═════ DATA SHOWN ═════

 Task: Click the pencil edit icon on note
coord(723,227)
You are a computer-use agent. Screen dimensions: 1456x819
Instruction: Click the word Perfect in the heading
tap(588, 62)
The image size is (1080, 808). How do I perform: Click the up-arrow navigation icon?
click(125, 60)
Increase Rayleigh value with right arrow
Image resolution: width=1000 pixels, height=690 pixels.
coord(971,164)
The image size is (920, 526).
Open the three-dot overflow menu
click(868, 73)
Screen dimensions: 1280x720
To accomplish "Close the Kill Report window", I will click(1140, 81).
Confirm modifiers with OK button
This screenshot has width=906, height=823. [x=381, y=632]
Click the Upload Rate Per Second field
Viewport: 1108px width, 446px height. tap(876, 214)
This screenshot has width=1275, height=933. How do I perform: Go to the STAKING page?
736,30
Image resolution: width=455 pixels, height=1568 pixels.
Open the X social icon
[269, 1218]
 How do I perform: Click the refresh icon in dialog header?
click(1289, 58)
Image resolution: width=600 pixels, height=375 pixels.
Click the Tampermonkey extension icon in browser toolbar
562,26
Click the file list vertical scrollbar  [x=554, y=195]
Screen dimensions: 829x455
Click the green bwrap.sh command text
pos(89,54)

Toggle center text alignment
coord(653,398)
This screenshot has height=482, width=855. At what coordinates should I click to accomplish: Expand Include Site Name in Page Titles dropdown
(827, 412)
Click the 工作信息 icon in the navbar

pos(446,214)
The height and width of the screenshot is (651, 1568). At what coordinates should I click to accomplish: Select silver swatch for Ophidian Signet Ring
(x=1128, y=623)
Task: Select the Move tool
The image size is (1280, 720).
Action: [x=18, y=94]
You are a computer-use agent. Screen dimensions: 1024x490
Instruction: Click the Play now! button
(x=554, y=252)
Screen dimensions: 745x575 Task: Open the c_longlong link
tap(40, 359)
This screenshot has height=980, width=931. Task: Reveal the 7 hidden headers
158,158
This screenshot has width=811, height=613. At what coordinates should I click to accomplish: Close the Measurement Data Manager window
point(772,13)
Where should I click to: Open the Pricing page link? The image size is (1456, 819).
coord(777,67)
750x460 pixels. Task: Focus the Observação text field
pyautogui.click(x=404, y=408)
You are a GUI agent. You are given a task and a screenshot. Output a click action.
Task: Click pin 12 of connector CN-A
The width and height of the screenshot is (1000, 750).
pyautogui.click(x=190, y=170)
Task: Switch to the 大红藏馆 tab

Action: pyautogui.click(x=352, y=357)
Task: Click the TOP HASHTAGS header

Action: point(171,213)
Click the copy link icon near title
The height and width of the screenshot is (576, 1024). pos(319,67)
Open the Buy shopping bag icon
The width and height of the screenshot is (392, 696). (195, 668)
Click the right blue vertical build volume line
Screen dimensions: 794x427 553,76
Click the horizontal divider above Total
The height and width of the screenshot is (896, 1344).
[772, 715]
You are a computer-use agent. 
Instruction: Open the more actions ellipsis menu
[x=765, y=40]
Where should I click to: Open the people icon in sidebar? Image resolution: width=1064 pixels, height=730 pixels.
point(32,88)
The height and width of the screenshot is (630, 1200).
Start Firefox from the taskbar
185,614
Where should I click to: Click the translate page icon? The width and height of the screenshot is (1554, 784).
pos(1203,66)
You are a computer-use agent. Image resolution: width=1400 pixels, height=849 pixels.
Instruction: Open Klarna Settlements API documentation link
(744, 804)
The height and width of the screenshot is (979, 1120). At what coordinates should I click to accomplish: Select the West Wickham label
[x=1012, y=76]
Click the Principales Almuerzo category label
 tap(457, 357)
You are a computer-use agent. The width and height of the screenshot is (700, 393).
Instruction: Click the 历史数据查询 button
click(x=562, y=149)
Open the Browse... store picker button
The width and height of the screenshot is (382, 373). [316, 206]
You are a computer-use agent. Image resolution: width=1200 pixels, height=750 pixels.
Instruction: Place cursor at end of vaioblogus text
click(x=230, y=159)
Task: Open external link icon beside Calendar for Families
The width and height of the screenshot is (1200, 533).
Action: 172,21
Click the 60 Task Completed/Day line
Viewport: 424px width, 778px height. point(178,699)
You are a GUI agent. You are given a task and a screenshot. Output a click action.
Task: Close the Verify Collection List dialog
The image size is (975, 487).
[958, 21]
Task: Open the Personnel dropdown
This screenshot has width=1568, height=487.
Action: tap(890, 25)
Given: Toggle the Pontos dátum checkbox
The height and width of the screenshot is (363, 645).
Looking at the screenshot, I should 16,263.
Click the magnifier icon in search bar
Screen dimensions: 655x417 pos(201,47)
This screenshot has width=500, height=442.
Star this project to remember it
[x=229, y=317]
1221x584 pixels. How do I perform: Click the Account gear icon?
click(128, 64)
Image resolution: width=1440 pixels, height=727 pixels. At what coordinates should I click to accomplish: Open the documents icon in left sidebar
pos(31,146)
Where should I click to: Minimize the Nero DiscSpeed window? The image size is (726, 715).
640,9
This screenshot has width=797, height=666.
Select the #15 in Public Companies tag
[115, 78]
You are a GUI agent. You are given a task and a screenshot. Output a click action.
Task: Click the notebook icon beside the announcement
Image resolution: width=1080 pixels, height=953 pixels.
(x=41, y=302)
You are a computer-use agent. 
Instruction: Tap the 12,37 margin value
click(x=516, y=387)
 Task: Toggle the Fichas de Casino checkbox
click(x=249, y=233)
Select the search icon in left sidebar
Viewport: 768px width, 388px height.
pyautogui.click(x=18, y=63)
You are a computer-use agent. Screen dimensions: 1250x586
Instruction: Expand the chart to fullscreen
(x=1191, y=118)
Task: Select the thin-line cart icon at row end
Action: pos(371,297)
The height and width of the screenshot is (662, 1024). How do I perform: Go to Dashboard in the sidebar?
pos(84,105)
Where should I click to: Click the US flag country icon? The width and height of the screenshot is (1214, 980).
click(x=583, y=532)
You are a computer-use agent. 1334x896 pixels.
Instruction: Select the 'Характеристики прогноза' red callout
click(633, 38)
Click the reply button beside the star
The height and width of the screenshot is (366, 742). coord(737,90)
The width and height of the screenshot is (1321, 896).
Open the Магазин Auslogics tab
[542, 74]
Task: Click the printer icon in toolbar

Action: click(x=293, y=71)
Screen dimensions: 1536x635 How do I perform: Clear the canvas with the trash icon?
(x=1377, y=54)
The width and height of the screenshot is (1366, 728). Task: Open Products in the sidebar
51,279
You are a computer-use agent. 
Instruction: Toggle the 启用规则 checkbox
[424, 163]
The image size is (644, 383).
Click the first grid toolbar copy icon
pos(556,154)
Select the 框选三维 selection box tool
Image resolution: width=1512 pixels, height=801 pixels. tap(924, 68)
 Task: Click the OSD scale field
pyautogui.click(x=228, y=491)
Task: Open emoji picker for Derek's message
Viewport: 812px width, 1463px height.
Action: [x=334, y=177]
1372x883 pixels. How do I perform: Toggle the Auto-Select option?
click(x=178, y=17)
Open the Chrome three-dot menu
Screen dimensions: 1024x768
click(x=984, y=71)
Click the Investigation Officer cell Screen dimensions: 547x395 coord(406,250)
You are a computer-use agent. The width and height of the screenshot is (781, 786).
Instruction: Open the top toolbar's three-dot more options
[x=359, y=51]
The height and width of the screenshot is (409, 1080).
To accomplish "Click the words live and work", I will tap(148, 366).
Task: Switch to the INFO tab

═════

- _TASK DIRECTIONS_: Hand back the listing exactly. Include every line.

- _SOLVED PROBLEM_:
 Task: Click the pencil edit icon on note
coord(723,227)
You are a computer-use agent. Screen dimensions: 1456x819
Instruction: Click the word Perfect in the heading
tap(588, 62)
The image size is (1080, 808). How do I perform: Click the up-arrow navigation icon?
click(125, 60)
Increase Rayleigh value with right arrow
Image resolution: width=1000 pixels, height=690 pixels.
coord(971,164)
The image size is (920, 526).
Open the three-dot overflow menu
click(868, 73)
Screen dimensions: 1280x720
To accomplish "Close the Kill Report window", I will click(1140, 81).
Confirm modifiers with OK button
This screenshot has width=906, height=823. [x=381, y=632]
Click the Upload Rate Per Second field
Viewport: 1108px width, 446px height. tap(876, 214)
This screenshot has width=1275, height=933. How do I perform: Go to the STAKING page?
736,30
Image resolution: width=455 pixels, height=1568 pixels.
Open the X social icon
[269, 1218]
 How do I perform: Click the refresh icon in dialog header?
click(1289, 58)
Image resolution: width=600 pixels, height=375 pixels.
Click the Tampermonkey extension icon in browser toolbar
562,26
Click the file list vertical scrollbar  [x=554, y=195]
Screen dimensions: 829x455
Click the green bwrap.sh command text
pos(89,54)

Toggle center text alignment
coord(653,398)
This screenshot has height=482, width=855. At what coordinates should I click to accomplish: Expand Include Site Name in Page Titles dropdown
(827, 412)
Click the 工作信息 icon in the navbar

pos(446,214)
The height and width of the screenshot is (651, 1568). At what coordinates should I click to accomplish: Select silver swatch for Ophidian Signet Ring
(x=1128, y=623)
Task: Select the Move tool
The image size is (1280, 720).
Action: [x=18, y=94]
You are a computer-use agent. Screen dimensions: 1024x490
Instruction: Click the Play now! button
(x=554, y=252)
Screen dimensions: 745x575 Task: Open the c_longlong link
tap(40, 359)
This screenshot has height=980, width=931. Task: Reveal the 7 hidden headers
158,158
This screenshot has width=811, height=613. At what coordinates should I click to accomplish: Close the Measurement Data Manager window
point(772,13)
Where should I click to: Open the Pricing page link? The image size is (1456, 819).
coord(777,67)
750x460 pixels. Task: Focus the Observação text field
pyautogui.click(x=404, y=408)
You are a GUI agent. You are given a task and a screenshot. Output a click action.
Task: Click pin 12 of connector CN-A
The width and height of the screenshot is (1000, 750).
pyautogui.click(x=190, y=170)
Task: Switch to the 大红藏馆 tab

Action: pyautogui.click(x=352, y=357)
Task: Click the TOP HASHTAGS header

Action: point(171,213)
Click the copy link icon near title
The height and width of the screenshot is (576, 1024). pos(319,67)
Open the Buy shopping bag icon
The width and height of the screenshot is (392, 696). (195, 668)
Click the right blue vertical build volume line
Screen dimensions: 794x427 553,76
Click the horizontal divider above Total
The height and width of the screenshot is (896, 1344).
[772, 715]
You are a computer-use agent. 
Instruction: Open the more actions ellipsis menu
[x=765, y=40]
Where should I click to: Open the people icon in sidebar? Image resolution: width=1064 pixels, height=730 pixels.
point(32,88)
The height and width of the screenshot is (630, 1200).
Start Firefox from the taskbar
185,614
Where should I click to: Click the translate page icon? The width and height of the screenshot is (1554, 784).
pos(1203,66)
You are a computer-use agent. Image resolution: width=1400 pixels, height=849 pixels.
Instruction: Open Klarna Settlements API documentation link
(744, 804)
The height and width of the screenshot is (979, 1120). At what coordinates should I click to accomplish: Select the West Wickham label
[x=1012, y=76]
Click the Principales Almuerzo category label
 tap(457, 357)
You are a computer-use agent. The width and height of the screenshot is (700, 393).
Instruction: Click the 历史数据查询 button
click(x=562, y=149)
Open the Browse... store picker button
The width and height of the screenshot is (382, 373). [316, 206]
You are a computer-use agent. Image resolution: width=1200 pixels, height=750 pixels.
Instruction: Place cursor at end of vaioblogus text
click(x=230, y=159)
Task: Open external link icon beside Calendar for Families
The width and height of the screenshot is (1200, 533).
Action: 172,21
Click the 60 Task Completed/Day line
Viewport: 424px width, 778px height. point(178,699)
You are a GUI agent. You are given a task and a screenshot. Output a click action.
Task: Close the Verify Collection List dialog
The image size is (975, 487).
[958, 21]
Task: Open the Personnel dropdown
This screenshot has width=1568, height=487.
Action: tap(890, 25)
Given: Toggle the Pontos dátum checkbox
The height and width of the screenshot is (363, 645).
Looking at the screenshot, I should 16,263.
Click the magnifier icon in search bar
Screen dimensions: 655x417 pos(201,47)
This screenshot has width=500, height=442.
Star this project to remember it
[x=229, y=317]
1221x584 pixels. How do I perform: Click the Account gear icon?
click(128, 64)
Image resolution: width=1440 pixels, height=727 pixels. At what coordinates should I click to accomplish: Open the documents icon in left sidebar
pos(31,146)
Where should I click to: Minimize the Nero DiscSpeed window? The image size is (726, 715).
640,9
This screenshot has width=797, height=666.
Select the #15 in Public Companies tag
[115, 78]
You are a GUI agent. You are given a task and a screenshot. Output a click action.
Task: Click the notebook icon beside the announcement
Image resolution: width=1080 pixels, height=953 pixels.
(x=41, y=302)
You are a computer-use agent. 
Instruction: Tap the 12,37 margin value
click(x=516, y=387)
 Task: Toggle the Fichas de Casino checkbox
click(x=249, y=233)
Select the search icon in left sidebar
Viewport: 768px width, 388px height.
pyautogui.click(x=18, y=63)
You are a computer-use agent. Screen dimensions: 1250x586
Instruction: Expand the chart to fullscreen
(x=1191, y=118)
Task: Select the thin-line cart icon at row end
Action: pos(371,297)
The height and width of the screenshot is (662, 1024). How do I perform: Go to Dashboard in the sidebar?
pos(84,105)
Where should I click to: Click the US flag country icon? The width and height of the screenshot is (1214, 980).
click(x=583, y=532)
You are a computer-use agent. 1334x896 pixels.
Instruction: Select the 'Характеристики прогноза' red callout
click(633, 38)
Click the reply button beside the star
The height and width of the screenshot is (366, 742). coord(737,90)
The width and height of the screenshot is (1321, 896).
Open the Магазин Auslogics tab
[542, 74]
Task: Click the printer icon in toolbar

Action: click(x=293, y=71)
Screen dimensions: 1536x635 How do I perform: Clear the canvas with the trash icon?
(x=1377, y=54)
The width and height of the screenshot is (1366, 728). Task: Open Products in the sidebar
51,279
You are a computer-use agent. 
Instruction: Toggle the 启用规则 checkbox
[424, 163]
The image size is (644, 383).
Click the first grid toolbar copy icon
pos(556,154)
Select the 框选三维 selection box tool
Image resolution: width=1512 pixels, height=801 pixels. tap(924, 68)
 Task: Click the OSD scale field
pyautogui.click(x=228, y=491)
Task: Open emoji picker for Derek's message
Viewport: 812px width, 1463px height.
Action: [x=334, y=177]
1372x883 pixels. How do I perform: Toggle the Auto-Select option?
click(x=178, y=17)
Open the Chrome three-dot menu
Screen dimensions: 1024x768
click(x=984, y=71)
Click the Investigation Officer cell Screen dimensions: 547x395 coord(406,250)
You are a computer-use agent. The width and height of the screenshot is (781, 786).
Instruction: Open the top toolbar's three-dot more options
[x=359, y=51]
The height and width of the screenshot is (409, 1080).
To accomplish "Click the words live and work", I will tap(148, 366).
Task: Switch to the INFO tab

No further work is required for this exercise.